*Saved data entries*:
....

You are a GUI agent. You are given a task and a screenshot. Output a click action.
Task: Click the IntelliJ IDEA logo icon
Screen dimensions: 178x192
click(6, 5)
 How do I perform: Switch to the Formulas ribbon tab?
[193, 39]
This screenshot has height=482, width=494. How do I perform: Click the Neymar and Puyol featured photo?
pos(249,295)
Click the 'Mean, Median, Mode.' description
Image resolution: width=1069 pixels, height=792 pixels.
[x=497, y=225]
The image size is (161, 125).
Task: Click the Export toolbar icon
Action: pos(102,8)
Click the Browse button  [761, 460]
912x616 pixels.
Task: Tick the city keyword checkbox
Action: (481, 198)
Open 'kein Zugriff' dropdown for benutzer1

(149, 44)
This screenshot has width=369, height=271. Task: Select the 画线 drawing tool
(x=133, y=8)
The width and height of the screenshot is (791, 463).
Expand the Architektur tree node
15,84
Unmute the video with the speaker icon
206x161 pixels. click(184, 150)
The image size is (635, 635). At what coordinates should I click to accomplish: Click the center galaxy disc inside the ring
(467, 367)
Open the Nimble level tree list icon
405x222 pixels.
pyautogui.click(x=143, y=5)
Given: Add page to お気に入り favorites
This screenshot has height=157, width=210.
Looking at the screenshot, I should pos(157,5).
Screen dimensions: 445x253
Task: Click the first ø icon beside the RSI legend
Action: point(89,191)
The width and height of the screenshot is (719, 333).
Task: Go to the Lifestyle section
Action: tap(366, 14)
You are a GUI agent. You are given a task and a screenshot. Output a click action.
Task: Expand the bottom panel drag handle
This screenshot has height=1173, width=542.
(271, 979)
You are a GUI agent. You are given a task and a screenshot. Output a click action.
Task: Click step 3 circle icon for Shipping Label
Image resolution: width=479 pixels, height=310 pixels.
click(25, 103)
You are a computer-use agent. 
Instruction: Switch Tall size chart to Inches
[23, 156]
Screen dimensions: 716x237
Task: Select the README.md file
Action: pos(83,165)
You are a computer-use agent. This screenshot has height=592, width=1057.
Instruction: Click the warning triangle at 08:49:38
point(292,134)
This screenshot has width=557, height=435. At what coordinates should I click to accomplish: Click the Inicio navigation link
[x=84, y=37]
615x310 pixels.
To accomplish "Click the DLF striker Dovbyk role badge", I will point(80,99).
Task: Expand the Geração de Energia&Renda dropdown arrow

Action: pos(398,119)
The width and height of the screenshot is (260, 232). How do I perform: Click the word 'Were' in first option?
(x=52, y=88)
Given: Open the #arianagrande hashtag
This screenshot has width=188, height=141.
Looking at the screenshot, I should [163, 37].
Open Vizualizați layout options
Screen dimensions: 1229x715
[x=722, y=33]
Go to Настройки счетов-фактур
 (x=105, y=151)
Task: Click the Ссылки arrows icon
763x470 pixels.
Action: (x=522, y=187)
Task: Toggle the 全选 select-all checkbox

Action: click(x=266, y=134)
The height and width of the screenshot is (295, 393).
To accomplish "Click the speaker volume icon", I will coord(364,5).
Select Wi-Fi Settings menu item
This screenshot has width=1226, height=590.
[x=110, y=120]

....

*WHAT YOU SHOULD DO*: An exact copy of every entry is required.

*ANSWER AREA*:
You are a GUI agent. You are given a task and a screenshot. Output a click action.
Task: Click the IntelliJ IDEA logo icon
Screen dimensions: 178x192
click(6, 5)
 How do I perform: Switch to the Formulas ribbon tab?
[193, 39]
This screenshot has height=482, width=494. How do I perform: Click the Neymar and Puyol featured photo?
pos(249,295)
Click the 'Mean, Median, Mode.' description
Image resolution: width=1069 pixels, height=792 pixels.
[x=497, y=225]
The image size is (161, 125).
Task: Click the Export toolbar icon
Action: pos(102,8)
Click the Browse button  [761, 460]
912x616 pixels.
Task: Tick the city keyword checkbox
Action: (481, 198)
Open 'kein Zugriff' dropdown for benutzer1

(149, 44)
This screenshot has width=369, height=271. Task: Select the 画线 drawing tool
(x=133, y=8)
The width and height of the screenshot is (791, 463).
Expand the Architektur tree node
15,84
Unmute the video with the speaker icon
206x161 pixels. click(184, 150)
The image size is (635, 635). At what coordinates should I click to accomplish: Click the center galaxy disc inside the ring
(467, 367)
Open the Nimble level tree list icon
405x222 pixels.
pyautogui.click(x=143, y=5)
Given: Add page to お気に入り favorites
This screenshot has height=157, width=210.
Looking at the screenshot, I should pos(157,5).
Screen dimensions: 445x253
Task: Click the first ø icon beside the RSI legend
Action: point(89,191)
The width and height of the screenshot is (719, 333).
Task: Go to the Lifestyle section
Action: tap(366, 14)
You are a GUI agent. You are given a task and a screenshot. Output a click action.
Task: Expand the bottom panel drag handle
This screenshot has height=1173, width=542.
(271, 979)
You are a GUI agent. You are given a task and a screenshot. Output a click action.
Task: Click step 3 circle icon for Shipping Label
Image resolution: width=479 pixels, height=310 pixels.
click(25, 103)
You are a computer-use agent. 
Instruction: Switch Tall size chart to Inches
[23, 156]
Screen dimensions: 716x237
Task: Select the README.md file
Action: pos(83,165)
You are a computer-use agent. This screenshot has height=592, width=1057.
Instruction: Click the warning triangle at 08:49:38
point(292,134)
This screenshot has width=557, height=435. At what coordinates should I click to accomplish: Click the Inicio navigation link
[x=84, y=37]
615x310 pixels.
To accomplish "Click the DLF striker Dovbyk role badge", I will point(80,99).
Task: Expand the Geração de Energia&Renda dropdown arrow

Action: pos(398,119)
The width and height of the screenshot is (260, 232). How do I perform: Click the word 'Were' in first option?
(x=52, y=88)
Given: Open the #arianagrande hashtag
This screenshot has width=188, height=141.
Looking at the screenshot, I should [163, 37].
Open Vizualizați layout options
Screen dimensions: 1229x715
[x=722, y=33]
Go to Настройки счетов-фактур
 (x=105, y=151)
Task: Click the Ссылки arrows icon
763x470 pixels.
Action: (x=522, y=187)
Task: Toggle the 全选 select-all checkbox

Action: click(x=266, y=134)
The height and width of the screenshot is (295, 393).
To accomplish "Click the speaker volume icon", I will coord(364,5).
Select Wi-Fi Settings menu item
This screenshot has width=1226, height=590.
[x=110, y=120]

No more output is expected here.